ベトナム

来日前の借金は日本国内での技能実習生による問題の原因ではありません。

最近、外国人技能実習生制度を批判するニュースが増えてきて、波紋を呼ん、SNS等では技能実習生制度への批判は話題にもなっています。批判内容は様々で、正しい情報もあれば、まったく根拠のない偏見もあります。その中で「技能実習生が来日前に多額の借金をした」という内容が繰り返して強調されています。この借金が、外国人技能実習生が日本で失踪したり、犯罪に手を染めたりした主な原因であるかのように書かれた記事も結構あります。今回は、ベトナム人技能実習生の「借金」について話したいと思います。

結論から申し上げますと、ベトナム人の技能実習生に限っては、確かに来日する前に、彼らは多少借金していましたが、この借金は技能実習生が起こした問題の本当の原因ではないです。「多額の借金が問題(の原因)」だという考え方は明らかに間違っている考え方なのです。

なぜ技能実習生が来日する前の着金は、日本で彼らが起こした問題との関係が強調されたのかについて考えて見たいです。私の推定ですが、この話は、失踪したり、万引きしたりして問題を起こした技能実習生の言い訳から生まれたのです。逮捕された彼らは絶対に自分の非を認めず、言い訳します。典型的な内容は下記の通りです。

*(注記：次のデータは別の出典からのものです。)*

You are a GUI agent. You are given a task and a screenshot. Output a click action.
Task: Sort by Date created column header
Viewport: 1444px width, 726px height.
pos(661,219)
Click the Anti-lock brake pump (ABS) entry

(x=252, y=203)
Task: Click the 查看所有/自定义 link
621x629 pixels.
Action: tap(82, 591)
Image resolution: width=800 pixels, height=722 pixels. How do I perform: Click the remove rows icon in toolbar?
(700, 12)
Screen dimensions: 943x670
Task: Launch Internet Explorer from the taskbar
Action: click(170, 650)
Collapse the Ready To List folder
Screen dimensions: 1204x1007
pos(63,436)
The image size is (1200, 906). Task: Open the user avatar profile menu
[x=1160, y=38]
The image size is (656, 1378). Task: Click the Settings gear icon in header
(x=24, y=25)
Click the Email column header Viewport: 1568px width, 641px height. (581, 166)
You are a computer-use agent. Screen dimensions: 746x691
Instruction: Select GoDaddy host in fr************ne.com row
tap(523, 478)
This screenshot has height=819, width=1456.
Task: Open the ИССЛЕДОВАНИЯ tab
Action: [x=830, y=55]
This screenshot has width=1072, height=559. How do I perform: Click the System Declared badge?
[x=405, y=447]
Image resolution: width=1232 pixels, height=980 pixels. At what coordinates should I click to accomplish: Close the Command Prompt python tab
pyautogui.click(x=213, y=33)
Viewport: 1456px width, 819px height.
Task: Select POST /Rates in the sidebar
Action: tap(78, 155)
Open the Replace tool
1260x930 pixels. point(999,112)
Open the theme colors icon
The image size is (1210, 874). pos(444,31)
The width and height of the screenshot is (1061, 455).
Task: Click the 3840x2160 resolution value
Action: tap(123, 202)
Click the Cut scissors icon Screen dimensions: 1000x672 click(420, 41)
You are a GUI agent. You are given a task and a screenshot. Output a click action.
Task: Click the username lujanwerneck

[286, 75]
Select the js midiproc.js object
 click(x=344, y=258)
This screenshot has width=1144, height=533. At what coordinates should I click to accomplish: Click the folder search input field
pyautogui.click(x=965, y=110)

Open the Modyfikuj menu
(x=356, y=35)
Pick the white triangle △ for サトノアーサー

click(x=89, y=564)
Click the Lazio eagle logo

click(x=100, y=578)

ー「来日する為に多額の借金を負っていて、早く返済したいのですが、給料が低くて足りない為に、何とか工夫しようと考えて、失踪することにしました」

ー「借金の返済があります。しかし、給料だけでは足りないために、万引きで工夫することにしました」

確かに筋が通っていて、日本人の目からすれば可哀そうな話です。このような言い訳の繰り返しが、「嘘の言い訳」が「真実」になってしまった流れだと私は思っています。残念ながらこの嘘の言い訳を真実として信じてしまう日本人が増えてしまいました。結果として、技能実習生の来日前の借金問題を解決すれば、日本で彼らが起こしている問題も解決されると主張されるようになってしまいました。

  上記にも触れましたが、確かに技能実習生は来日する前に、来日費を納めないといけない為に多少借金している人は少なくないです。就職や研修(来日)の為に借金することは日本人の考え方からすれば可笑しい話になるかもしれませんが、ベトナムでは普通のお話です。というのも、ベトナムでは一般人が就職する為に費用を払っているからです。例えば、「教員になるために○○円がかかります」というように、仕事の費用表まで存在しています。つまり、仕事を金で買うという形になってしまっています。このようなベトナムでは、実習生として日本に行く人が業者に金(費用)を払うのは当然の話です。金がない人は借金するしかないです。つまり、技能実習生が来日するために借金しているのは、日本人が留学する為に親や銀行から金を借りているのと全く同じ行為です。留学したことのない人なら、日本国内で車や家を買う為に、借金していることを考えたら分かりやすいです。技能実習生の借金が問題だと主張している人は、ある日国が自分に対して「借金で車や家等を買うのは辞めなさい」と言ってきたのを想定してみてください。この場合、自分が納得できないはずです。


 お話が長くなってしまいましたが、私が言いたいのは、日本政府がベトナム人の技能実習生の借金を無くすことは、日本国民のローンを無くすことと同じなのです。出来る訳がないです。又、借金が問題の原因ではありません。本当の原因は、日本国内の労働環境や在留資格管理体制や賃金体系にあります。労働環境、賃金体系、管理システムを改善しなければ、問題は永遠に解決されません。

誤解されないように説明しておきますが、技能実習生が借金を早く返済したい気持ちも理解できます。しかし、借金返済の為に、犯罪に手を染めた人がいた為に、「借金が悪い」と結論を出してしまうのは筋が通りません。ベトナム人の技能実習生の場合、来日する前には来日後毎月貰える給料(手当)等を送り出し機関が書面を通して通知しているはずです。普通の人ならそれを踏まえて、返済計画を立てていて、来日後はそれに従って返済して行くだけです。犯罪に手を染めてしまった人は、借金のせいではなくて、欲望に負けただけです。この一部の人の行動で、来日する前の技能実習生の借金を否定されたのは残念です。